Tras un ligero parón de poco más de 35 años desde su último disco, vuelve el guitarrista holandés a su exitosa carrera en solitario que sus fans más fieles y que sigan con vida, disfrutarán de lleno.

Para el que no sepa quién es Vandenberg, diremos que es un tipo que estuvo en buena parte de la época dorada de Whitesnake, y también tuvo su proyecto en solitario junto a ex-miembros de Rainbow, Ozzy, Foreigner… por lo que la música que hacía iba por ahí.

Tras varios intentos de reunión y fichajes y expulsiones, vuelve con una banda de músicos holandeses no demasiado conocidos fuera de Holanda, aunque ahí en su país, el batería Koen Herfst tiene sus estudios de grabación y una buena fama, y el bajista Randy Van Der Elsen es más conocido por ser diseñador gráfico… que digo yo… para una vez que un bajista tiene algún talento, no veo yo que se haya aprovechado demasiado con esta portada.
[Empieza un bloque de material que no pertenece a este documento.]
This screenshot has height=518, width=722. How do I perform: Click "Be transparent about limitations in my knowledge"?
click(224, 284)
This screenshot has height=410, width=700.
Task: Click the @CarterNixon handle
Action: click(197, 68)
Para las voces sí que ha cruzado fronteras y ha ido a por el chileno Ronnie Romero, de Lords of Black y Rainbow, cosa bastante inteligente visto lo que ha hecho Vandenberg en este disco.

¿Y qué ha hecho en este disco? Pues un “”””homenaje””””” a las bandas de las que ya se inspiraba en los 80, i sigue haciendo exactamente lo mismo.

Identificamos claramente riffs de Led Zeppelin, Deep Purple, Rainbow y Whitesnake, eso sí, con un par o tres de notas cambiadas, para que no se diga que es una copia descarada.

¿El resultado? Pues una banda que, curiosamente y de forma totalmente sorpresiva e inesperada, nos recuerda a Led Zeppelin, Deep Purple, Rainbow y/o Whitesnake.

Los fans de las bandas añejas supongo que lo disfrutarán mucho, pero yo… casi que me quedo con las canciones originales.